> **DATASET ENTRIES**:
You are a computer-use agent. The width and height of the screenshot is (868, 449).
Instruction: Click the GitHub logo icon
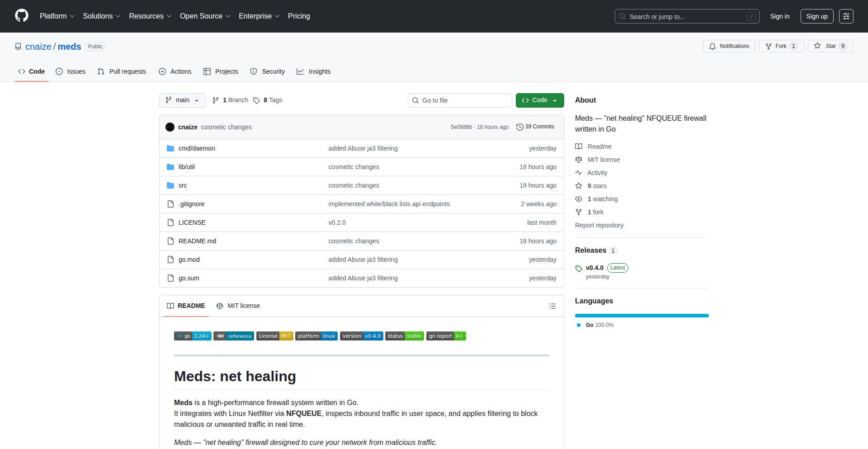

---

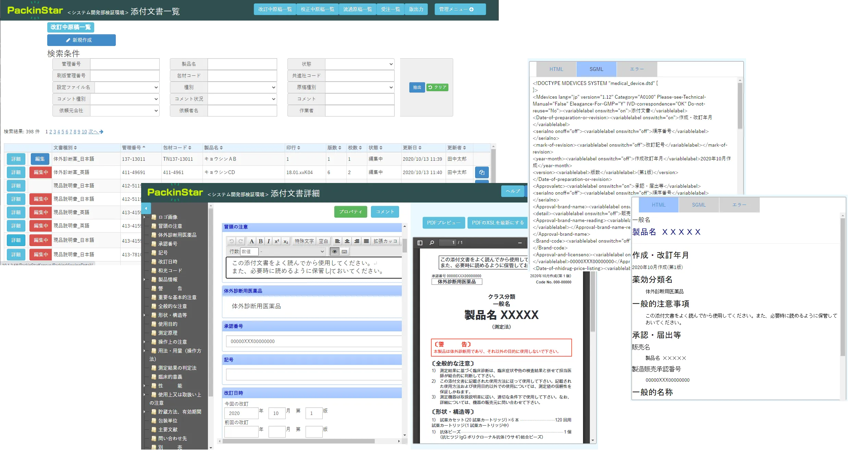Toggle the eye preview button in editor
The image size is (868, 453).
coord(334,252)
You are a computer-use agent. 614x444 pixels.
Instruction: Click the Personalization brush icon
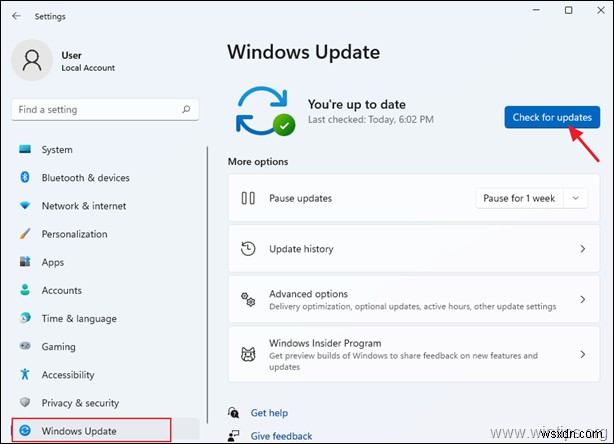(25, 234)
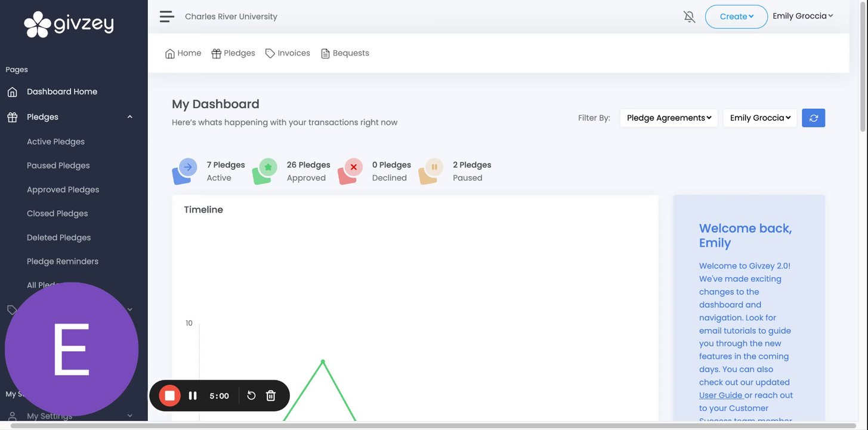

---

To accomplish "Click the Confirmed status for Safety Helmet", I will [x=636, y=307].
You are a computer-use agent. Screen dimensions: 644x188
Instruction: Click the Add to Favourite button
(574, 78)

> **ASSIGNED TASK**: Your task for the entries above: copy exactly the span starting with the line with "You are a computer-use agent. The" and going on through the line with "Instruction: Click the GitHub logo icon", both lines included, and nothing else.

> **SOLUTION TO THE PROBLEM**:
You are a computer-use agent. The width and height of the screenshot is (868, 449).
Instruction: Click the GitHub logo icon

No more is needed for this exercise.